11 Quotes Tagged: writer-s-block

The problem is acceptance, which is something we're taught not to do. We're taught to improve uncomfortable situations, to change things, alleviate unpleasant feelings. But if you accept the reality that you have been given- that you are not in a productive creative period- you free yourself to begin filling up again.

Then he went into the dining room, consulting his watch. It was ten thirty already. More than half the morning was gone. More than half the time for sitting and trying to write the prose that would make people sit up and gasp. It happened that way more often now than he would even admit to himself. Sleeping late, making up errands, doing anything to forestall the terrible moment when he must sit down before his typewriter and try to wrench some harvest from the growing desert of his mind. (“Mad House”)

Maybe I can do some writing then. The phrase made him sick. It had no meaning anymore. Like a word that is repeated until it becomes gibberish that sentence, for him, had been used to extinction. It sounded silly; like some bit of cliché from a soap opera. Hero saying in dramatic tones – Now, by God, maybe I can do some writing. Senseless. For a moment, though, he wondered if it was true. Now that she was leaving could he forget about her and really get some work done? Quit his job? Go somewhere and hold up in a cheap furnished room and write? You have $123.89 in the bank, his mind informed him. He pretended it was the only thing that kept him from it. But, far back in his mind, he wondered if he could write anything. Often the question threw itself at him when he was least expecting it. You have four hours every morning, the statement would rise like a menacing wraith. You have time to write many thousands of words. Why don't you? And the answer was always lost in a tangle of becauses and wells and endless reasons that he clung to like a drowning man at straws.(“Mad House”)

Convince yourself that you are working in clay, not marble, on paper not eternal bronze: Let that first sentence be as stupid as it wishes.

"I felt that blank incapability of invention which is the greatest misery of authorship, when dull Nothing replies to our anxious invocations. "Have you thought of a story?" I was asked every morning, and each morning I was forced to reply with a mortifying negative"

There's no such thing as writer's block. That was invented by people in California who couldn't write.

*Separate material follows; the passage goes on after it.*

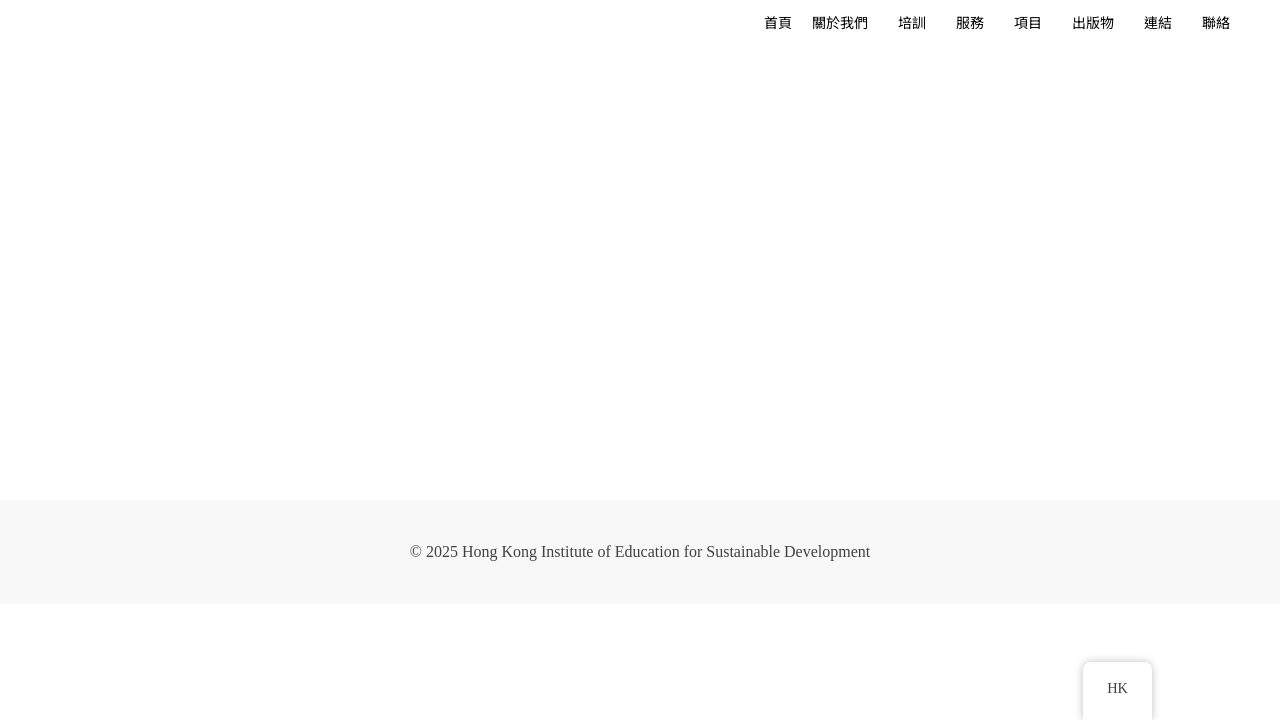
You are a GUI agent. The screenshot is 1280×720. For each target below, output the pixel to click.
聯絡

"A man is a fool not to put everything he has, at any given moment, into what he is creating. You're there now doing the thing on paper. You're not killing the goose, you're just producing an egg. So I don't worry about inspiration, or anything like that. It's a matter of just sitting down and working. I have never had the problem of a writing block. I've heard about it. I've felt reluctant to write on some days, for whole weeks, or sometimes even longer. I'd much rather go fishing, for example, or go sharpen pencils, or go swimming, or what not. But, later, coming back and reading what I have produced, I am unable to detect the difference between what came easily and when I had to sit down and say, "Well, now it's writing time and now I'll write." There's no difference on paper between the two."

I'm sitting in my office trying to squeeze a story from my head. It is that kind of morning when you feel like melting the typewriter into a bar of steel and clubbing yourself to death with it. (“Advance Notice”)

On No Work of Words

On no work of words now for three lean months in the bloody
Belly of the rich year and the big purse of my body
I bitterly take to task my poverty and craft:

To take to give is all, return what is hungrily given
Puffing the pounds of manna up through the dew to heaven,
The lovely gift of the gab bangs back on a blind shaft.

To lift to leave from the treasures of man is pleasing death
That will rake at last all currencies of the marked breath
And count the taken, forsaken mysteries in a bad dark.

To surrender now is to pay the expensive ogre twice.
Ancient woods of my blood, dash down to the nut of the seas
If I take to burn or return this world which is each man's work.